Entries taken from a collection:
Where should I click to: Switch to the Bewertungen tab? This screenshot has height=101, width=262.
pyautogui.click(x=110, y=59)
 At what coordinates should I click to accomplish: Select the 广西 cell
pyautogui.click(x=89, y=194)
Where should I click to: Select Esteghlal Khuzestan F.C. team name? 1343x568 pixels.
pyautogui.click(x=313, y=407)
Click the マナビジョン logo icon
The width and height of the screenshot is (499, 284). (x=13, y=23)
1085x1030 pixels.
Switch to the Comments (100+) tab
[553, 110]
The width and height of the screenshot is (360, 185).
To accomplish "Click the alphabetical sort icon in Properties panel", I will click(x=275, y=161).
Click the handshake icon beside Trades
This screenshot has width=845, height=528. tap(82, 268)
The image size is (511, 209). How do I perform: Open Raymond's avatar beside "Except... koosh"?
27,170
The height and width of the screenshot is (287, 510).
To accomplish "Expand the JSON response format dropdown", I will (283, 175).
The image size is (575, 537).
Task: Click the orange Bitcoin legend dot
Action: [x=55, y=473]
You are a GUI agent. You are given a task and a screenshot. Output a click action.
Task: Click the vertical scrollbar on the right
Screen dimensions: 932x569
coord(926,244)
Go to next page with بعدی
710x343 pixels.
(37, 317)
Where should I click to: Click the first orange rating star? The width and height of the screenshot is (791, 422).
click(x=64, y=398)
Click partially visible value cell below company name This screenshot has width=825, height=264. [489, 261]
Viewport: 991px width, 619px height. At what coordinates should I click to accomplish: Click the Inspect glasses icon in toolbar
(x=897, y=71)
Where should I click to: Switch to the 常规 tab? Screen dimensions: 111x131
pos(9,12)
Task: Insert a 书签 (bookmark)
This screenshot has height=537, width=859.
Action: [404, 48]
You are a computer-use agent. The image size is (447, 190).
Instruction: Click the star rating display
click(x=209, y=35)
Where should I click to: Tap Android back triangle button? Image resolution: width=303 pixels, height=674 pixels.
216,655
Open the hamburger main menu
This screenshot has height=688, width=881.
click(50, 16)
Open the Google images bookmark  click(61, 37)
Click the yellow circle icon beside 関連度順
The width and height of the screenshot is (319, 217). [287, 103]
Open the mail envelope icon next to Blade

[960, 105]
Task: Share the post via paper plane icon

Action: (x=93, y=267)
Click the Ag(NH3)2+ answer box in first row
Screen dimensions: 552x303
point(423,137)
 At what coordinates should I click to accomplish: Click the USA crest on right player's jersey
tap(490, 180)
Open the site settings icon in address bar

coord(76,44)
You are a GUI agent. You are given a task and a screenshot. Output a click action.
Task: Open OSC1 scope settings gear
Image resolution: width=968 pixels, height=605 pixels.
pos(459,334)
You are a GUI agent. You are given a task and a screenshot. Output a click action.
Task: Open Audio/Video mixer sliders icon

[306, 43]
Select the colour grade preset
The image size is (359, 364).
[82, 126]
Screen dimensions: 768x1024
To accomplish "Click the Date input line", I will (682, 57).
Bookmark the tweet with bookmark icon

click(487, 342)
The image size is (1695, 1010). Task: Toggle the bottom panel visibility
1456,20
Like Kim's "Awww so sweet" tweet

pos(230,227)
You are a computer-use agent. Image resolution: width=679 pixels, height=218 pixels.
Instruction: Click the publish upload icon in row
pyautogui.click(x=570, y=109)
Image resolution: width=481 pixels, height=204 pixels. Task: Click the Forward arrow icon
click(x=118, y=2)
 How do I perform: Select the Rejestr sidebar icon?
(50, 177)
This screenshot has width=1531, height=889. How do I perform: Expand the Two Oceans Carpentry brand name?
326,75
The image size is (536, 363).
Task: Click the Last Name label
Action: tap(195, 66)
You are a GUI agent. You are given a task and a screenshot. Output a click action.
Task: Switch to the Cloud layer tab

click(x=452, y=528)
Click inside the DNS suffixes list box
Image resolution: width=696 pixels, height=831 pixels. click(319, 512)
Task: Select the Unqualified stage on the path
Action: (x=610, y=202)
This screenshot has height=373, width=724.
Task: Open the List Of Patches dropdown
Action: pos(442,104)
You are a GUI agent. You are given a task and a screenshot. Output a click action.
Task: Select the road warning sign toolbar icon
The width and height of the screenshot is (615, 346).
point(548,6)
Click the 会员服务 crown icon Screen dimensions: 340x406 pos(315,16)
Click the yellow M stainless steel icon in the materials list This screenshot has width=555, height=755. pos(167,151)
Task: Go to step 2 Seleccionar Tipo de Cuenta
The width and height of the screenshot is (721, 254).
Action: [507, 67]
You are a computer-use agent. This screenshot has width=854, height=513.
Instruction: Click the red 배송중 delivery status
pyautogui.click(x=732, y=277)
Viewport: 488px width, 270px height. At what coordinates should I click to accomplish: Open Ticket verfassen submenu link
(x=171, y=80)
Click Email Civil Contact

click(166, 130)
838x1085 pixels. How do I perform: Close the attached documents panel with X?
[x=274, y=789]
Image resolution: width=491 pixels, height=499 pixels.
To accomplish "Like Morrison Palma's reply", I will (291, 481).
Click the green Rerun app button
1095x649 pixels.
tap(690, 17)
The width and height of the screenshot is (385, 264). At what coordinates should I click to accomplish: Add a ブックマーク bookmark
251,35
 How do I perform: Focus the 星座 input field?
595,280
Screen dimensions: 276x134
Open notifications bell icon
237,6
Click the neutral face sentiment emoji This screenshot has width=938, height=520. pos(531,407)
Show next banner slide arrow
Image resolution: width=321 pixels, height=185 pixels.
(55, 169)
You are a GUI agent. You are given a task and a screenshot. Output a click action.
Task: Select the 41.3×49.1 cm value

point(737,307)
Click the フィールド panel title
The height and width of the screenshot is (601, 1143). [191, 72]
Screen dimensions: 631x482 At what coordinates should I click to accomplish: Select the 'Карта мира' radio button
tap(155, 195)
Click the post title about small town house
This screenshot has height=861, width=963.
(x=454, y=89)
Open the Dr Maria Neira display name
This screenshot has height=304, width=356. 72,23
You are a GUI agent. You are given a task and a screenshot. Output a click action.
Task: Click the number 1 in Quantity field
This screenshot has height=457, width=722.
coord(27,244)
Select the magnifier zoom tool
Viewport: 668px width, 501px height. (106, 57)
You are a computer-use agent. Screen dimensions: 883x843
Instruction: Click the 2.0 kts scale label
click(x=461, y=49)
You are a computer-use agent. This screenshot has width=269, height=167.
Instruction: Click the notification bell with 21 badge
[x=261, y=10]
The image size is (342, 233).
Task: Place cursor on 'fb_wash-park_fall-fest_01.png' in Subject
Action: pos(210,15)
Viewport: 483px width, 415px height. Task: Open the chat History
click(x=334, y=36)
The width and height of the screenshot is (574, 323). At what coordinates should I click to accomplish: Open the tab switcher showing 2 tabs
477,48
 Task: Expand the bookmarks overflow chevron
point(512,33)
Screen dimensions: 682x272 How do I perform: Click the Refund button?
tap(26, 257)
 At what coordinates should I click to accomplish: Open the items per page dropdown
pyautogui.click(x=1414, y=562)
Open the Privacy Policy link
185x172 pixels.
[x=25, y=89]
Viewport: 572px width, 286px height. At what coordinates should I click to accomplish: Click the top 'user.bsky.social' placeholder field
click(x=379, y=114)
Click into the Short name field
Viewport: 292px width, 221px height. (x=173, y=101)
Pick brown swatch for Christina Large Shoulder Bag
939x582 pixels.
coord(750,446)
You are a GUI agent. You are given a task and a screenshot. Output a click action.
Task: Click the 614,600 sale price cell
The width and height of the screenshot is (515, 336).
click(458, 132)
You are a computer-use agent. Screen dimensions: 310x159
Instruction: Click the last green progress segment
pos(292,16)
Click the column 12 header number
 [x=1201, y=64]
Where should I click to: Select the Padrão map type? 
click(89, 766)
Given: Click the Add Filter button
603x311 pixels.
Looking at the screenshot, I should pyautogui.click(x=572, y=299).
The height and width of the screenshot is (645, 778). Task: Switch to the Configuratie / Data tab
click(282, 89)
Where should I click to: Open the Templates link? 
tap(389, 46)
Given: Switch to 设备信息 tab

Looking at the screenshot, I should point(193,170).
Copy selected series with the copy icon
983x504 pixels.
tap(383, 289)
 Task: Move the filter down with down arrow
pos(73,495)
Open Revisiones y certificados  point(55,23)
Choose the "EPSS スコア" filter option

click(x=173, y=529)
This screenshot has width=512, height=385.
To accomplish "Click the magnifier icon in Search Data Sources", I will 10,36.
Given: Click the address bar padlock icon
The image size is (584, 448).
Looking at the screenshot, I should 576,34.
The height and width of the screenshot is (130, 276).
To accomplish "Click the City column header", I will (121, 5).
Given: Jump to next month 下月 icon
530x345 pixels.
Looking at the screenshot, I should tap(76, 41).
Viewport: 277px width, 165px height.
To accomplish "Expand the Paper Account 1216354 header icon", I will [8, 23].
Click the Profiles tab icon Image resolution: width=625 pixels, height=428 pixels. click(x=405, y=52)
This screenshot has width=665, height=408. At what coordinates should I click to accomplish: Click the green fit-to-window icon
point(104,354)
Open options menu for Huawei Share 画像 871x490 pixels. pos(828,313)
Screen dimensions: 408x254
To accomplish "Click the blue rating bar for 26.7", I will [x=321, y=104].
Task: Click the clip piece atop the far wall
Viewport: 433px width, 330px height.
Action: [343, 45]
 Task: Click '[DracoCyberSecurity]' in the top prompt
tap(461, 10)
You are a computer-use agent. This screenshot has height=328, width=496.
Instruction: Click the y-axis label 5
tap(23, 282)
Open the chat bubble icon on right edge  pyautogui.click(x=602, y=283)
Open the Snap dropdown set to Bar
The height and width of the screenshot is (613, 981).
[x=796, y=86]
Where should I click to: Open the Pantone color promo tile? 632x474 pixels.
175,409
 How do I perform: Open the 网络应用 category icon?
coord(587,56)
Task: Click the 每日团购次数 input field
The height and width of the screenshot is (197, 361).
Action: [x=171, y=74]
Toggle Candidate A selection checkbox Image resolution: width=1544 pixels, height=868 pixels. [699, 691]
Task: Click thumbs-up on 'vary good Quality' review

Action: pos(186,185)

» **REQUIRED WORK**:
Which lines above run from the one containing "You are a computer-use agent. Image" to the one containing "Click the 会员服务"? Give them again exactly, both ends included.

» **RESPONSE TO THIS EXERCISE**:
You are a computer-use agent. Image resolution: width=679 pixels, height=218 pixels.
Instruction: Click the publish upload icon in row
pyautogui.click(x=570, y=109)
Image resolution: width=481 pixels, height=204 pixels. Task: Click the Forward arrow icon
click(x=118, y=2)
 How do I perform: Select the Rejestr sidebar icon?
(50, 177)
This screenshot has width=1531, height=889. How do I perform: Expand the Two Oceans Carpentry brand name?
326,75
The image size is (536, 363).
Task: Click the Last Name label
Action: tap(195, 66)
You are a GUI agent. You are given a task and a screenshot. Output a click action.
Task: Switch to the Cloud layer tab

click(x=452, y=528)
Click inside the DNS suffixes list box
Image resolution: width=696 pixels, height=831 pixels. click(319, 512)
Task: Select the Unqualified stage on the path
Action: (x=610, y=202)
This screenshot has height=373, width=724.
Task: Open the List Of Patches dropdown
Action: pos(442,104)
You are a GUI agent. You are given a task and a screenshot. Output a click action.
Task: Select the road warning sign toolbar icon
The width and height of the screenshot is (615, 346).
point(548,6)
Click the 会员服务 crown icon Screen dimensions: 340x406 pos(315,16)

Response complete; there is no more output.